Reading text.
++++++++
The Chancellor said the prospect of an independent Scotland keeping the pound in a formal currency union arrangement with the rest of the United Kingdom was "not going to happen".

"If Scotland walks away from the UK, it walks away from the UK pound," he said.

Osborne hit out at claims made by Scottish first minister Alex Salmond that the pound belongs to both Scotland and the rest of the UK, saying that the currency was not a "CD collection that can be divided up".

He insisted that there was no legal reason for the rest of the UK to share the pound with Scotland, adding: "I could not as chancellor recommend that we share the pound with Scotland.

"The evidence shows that it would not work and it would cost money and it would not provide economic security for the rest of the United Kingdom."

He urged Scots to vote to "stay within our family of nations here in the United Kingdom" and keep the pound and the "economic security it brings".

Osborne said that the United Kingdom has "avoided the economic collapse other nations around us in Europe faced because together, we had the strength to confront our problems and overcome them".

"We've had six consecutive quarters of Scottish growth," he said.
++++++++
Challenge.
Reproduce the passage about Scotland and the pound word for word, beginning at "Osborne hit out" and stopping after "pound with Scotland.".

Supplied material.
++++++++
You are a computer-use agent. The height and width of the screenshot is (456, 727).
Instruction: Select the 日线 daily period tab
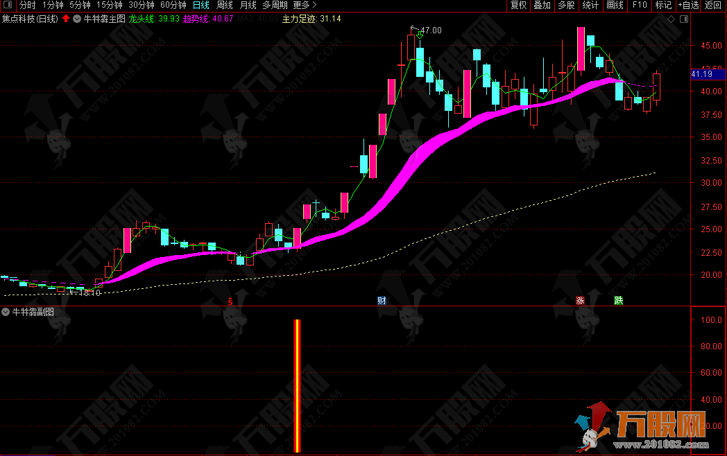click(x=200, y=6)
++++++++
Reply to the exercise.
Osborne hit out at claims made by Scottish first minister Alex Salmond that the pound belongs to both Scotland and the rest of the UK, saying that the currency was not a "CD collection that can be divided up".

He insisted that there was no legal reason for the rest of the UK to share the pound with Scotland, adding: "I could not as chancellor recommend that we share the pound with Scotland.